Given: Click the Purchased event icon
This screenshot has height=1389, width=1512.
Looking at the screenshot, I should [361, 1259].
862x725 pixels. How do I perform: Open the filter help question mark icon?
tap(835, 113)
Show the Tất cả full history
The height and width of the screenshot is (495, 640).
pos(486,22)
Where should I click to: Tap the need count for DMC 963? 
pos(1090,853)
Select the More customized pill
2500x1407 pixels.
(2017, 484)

--- --- ---

● Problem statement
Reproduce every one of the records above verbatim, line for line.

● Solution
Given: Click the Purchased event icon
This screenshot has height=1389, width=1512.
Looking at the screenshot, I should [361, 1259].
862x725 pixels. How do I perform: Open the filter help question mark icon?
tap(835, 113)
Show the Tất cả full history
The height and width of the screenshot is (495, 640).
pos(486,22)
Where should I click to: Tap the need count for DMC 963? 
pos(1090,853)
Select the More customized pill
2500x1407 pixels.
(2017, 484)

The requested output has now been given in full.